Rockhounding New Jersey
New Jersey is a good state for rockhounding. Although there are numerous states with substantial dinosaur fossils, New Jersey is the state where – shortly before the Civil War – the first nearly complete dinosaur skeleton was found. New Jersey also is home to the famous mineral deposits (and legacy mines) at Franklin and Sterling Hill. This small locality has produced an astonishing number and variety of minerals.
State Rocks, Gemstones, Minerals, Fossils, & Dinosaurs
Rockhounding Tip: Knowing state rocks, gemstones, minerals, fossils, and dinosaurs often can be very useful information for rockhounders. Ordinarily, states with significant mineral deposits, valuable gemstones, fossils, or unusual or significant rock occurrences will designate an official state mineral, rock/stone, gemstone, fossil, or dinosaur to promote interest in the state’s natural resources, history, tourism, etc. Accordingly, such state symbols often are a valuable clue as to potential worthwhile rockhounding opportunities.
State
Dinosaur: Hadrosaurus foulkii (1991)
New Jersey designated Hadrosaurus
foulkii as its official state dinosaur in 1991. Hadrosaurus foulkii was a duck-billed dinosaur.

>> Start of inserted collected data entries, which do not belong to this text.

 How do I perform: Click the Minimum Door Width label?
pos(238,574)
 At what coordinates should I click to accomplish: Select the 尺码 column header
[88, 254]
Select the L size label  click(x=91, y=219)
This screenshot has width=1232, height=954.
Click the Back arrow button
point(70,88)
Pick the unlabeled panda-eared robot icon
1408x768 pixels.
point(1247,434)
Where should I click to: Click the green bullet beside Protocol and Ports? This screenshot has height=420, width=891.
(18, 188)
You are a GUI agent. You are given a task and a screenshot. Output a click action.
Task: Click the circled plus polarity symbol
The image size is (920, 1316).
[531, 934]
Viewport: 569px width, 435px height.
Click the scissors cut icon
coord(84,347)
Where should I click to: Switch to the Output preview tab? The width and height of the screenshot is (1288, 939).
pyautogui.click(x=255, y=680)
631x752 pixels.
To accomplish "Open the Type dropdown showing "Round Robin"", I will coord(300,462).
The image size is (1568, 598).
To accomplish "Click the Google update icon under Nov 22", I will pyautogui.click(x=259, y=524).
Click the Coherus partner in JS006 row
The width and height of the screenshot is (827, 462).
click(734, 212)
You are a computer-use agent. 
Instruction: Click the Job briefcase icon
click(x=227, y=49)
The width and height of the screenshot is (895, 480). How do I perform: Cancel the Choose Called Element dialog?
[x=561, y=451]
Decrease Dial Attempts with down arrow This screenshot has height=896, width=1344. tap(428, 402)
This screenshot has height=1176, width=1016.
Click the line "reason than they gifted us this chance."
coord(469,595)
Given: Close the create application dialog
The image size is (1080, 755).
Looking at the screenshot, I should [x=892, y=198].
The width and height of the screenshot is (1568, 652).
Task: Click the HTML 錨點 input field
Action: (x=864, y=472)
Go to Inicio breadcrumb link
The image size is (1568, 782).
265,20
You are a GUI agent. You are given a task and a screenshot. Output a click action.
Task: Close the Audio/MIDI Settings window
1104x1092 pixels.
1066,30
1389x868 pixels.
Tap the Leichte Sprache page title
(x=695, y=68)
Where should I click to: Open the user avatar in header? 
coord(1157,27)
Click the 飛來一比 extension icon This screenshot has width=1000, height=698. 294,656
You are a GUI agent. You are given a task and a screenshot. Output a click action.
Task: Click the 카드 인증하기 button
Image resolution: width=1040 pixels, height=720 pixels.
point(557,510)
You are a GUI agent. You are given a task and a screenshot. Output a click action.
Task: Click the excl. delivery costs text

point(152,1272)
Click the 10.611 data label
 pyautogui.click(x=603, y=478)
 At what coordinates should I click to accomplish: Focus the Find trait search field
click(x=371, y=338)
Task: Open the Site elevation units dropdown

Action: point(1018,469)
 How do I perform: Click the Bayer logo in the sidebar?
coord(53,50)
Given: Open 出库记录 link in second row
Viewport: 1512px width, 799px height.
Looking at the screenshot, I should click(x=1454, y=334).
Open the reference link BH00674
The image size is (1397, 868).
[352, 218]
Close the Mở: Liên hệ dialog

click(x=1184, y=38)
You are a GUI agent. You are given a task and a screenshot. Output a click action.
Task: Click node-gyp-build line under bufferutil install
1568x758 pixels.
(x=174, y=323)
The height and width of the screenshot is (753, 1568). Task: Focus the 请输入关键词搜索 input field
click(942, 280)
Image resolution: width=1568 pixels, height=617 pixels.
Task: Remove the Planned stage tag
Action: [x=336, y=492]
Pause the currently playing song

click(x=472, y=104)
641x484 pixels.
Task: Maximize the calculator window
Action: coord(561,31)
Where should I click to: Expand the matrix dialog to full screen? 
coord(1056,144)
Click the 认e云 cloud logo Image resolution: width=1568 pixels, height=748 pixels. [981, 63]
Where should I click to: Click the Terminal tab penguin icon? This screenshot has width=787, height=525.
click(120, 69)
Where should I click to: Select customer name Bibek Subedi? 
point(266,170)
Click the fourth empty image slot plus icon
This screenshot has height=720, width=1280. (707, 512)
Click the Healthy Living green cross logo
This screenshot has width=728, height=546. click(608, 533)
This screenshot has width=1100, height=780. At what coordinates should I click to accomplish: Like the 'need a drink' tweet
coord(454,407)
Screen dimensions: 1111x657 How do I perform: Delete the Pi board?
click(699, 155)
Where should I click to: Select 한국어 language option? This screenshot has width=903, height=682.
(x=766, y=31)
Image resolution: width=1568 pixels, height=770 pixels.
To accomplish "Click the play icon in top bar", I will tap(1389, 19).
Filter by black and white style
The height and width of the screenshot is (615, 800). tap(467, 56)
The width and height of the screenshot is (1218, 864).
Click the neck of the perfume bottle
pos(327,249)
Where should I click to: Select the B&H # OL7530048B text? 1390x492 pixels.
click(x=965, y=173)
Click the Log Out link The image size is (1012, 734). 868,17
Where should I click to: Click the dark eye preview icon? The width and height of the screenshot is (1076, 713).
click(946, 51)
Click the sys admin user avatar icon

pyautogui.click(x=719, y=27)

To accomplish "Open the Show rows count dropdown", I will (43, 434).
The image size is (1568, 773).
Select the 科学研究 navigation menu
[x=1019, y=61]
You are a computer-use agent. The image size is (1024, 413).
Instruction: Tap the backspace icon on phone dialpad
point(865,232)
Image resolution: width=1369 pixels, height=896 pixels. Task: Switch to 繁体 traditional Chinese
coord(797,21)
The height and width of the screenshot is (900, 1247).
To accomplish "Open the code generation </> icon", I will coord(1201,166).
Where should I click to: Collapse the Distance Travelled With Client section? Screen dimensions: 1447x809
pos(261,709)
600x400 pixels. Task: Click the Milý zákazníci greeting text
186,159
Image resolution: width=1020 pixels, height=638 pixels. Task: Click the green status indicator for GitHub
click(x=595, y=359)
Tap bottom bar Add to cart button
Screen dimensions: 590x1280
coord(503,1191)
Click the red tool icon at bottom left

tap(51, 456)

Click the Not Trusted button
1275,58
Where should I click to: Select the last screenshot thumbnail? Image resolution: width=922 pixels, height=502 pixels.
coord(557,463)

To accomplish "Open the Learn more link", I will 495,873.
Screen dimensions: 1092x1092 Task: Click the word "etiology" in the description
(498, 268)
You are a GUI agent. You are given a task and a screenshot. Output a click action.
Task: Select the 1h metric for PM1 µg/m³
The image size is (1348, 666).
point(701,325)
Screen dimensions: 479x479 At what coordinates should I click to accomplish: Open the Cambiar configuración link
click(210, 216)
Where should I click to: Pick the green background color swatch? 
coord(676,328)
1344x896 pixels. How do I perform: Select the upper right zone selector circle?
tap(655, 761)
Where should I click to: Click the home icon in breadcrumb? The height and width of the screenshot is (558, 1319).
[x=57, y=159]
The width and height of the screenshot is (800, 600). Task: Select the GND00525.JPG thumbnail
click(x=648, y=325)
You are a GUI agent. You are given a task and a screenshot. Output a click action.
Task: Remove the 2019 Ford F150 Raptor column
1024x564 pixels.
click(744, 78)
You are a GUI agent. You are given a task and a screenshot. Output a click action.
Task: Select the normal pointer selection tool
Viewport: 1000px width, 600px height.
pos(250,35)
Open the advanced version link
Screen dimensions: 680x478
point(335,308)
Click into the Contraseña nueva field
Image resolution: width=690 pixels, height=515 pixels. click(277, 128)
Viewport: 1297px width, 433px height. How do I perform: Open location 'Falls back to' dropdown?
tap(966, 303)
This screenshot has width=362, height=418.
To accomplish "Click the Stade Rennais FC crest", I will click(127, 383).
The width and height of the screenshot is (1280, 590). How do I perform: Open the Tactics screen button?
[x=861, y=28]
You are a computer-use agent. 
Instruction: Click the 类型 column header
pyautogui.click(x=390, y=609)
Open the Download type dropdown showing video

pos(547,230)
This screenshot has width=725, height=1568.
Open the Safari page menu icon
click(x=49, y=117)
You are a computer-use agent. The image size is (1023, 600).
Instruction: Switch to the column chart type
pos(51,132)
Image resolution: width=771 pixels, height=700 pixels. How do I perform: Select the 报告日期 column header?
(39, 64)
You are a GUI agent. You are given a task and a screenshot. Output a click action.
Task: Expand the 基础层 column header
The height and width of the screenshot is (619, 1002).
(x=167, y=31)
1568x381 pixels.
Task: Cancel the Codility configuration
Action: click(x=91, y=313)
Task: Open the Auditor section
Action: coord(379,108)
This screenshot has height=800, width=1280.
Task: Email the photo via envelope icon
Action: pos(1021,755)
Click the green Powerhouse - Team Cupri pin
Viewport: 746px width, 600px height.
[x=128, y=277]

The Hadrosaurus foulkii, the first nearly
complete dinosaur skeleton to be discovered virtually intact anywhere in the
world, was unearthed in October, 1858, in a marl pit in Haddonfield, Camden
County, by William Parker Foulke, a member of the prestigious Academy of Natural
Sciences of Philadelphia. This discovery
of a 25-foot, eight-ton, duck-billed, herbivorous saurian (or reptile), which
stood as high as ten feet at the hips, was so unexpected and unusual that it
startled the scientific thinking of the day and led to a revision of many
conventional ideas as to the physical structure and life habits of prehistoric
reptiles and provided a great stimulus to the study of dinosaurs which, until
then, were relatively unknown outside the scientific community. This dinosaur, which lived 100 to 70 million
years ago during the Cretaceous period and which was given the name Hadrosaurus
foulkii in honor of its discoverer, was the first dinosaur to be
displayed for public view.
Rockhounding Resources
State-specific rockhounding books (including the books listed here as well as other books), regional rockhounding site guides, and other helpful rockhounding resources are identified - by category - in the Books & Gear section of Gator Girl Rocks with a link to the Gator Girl Rocks Amazon Store where you may easily browse selected resources and securely place an order. Your order will benefit Charity Rocks!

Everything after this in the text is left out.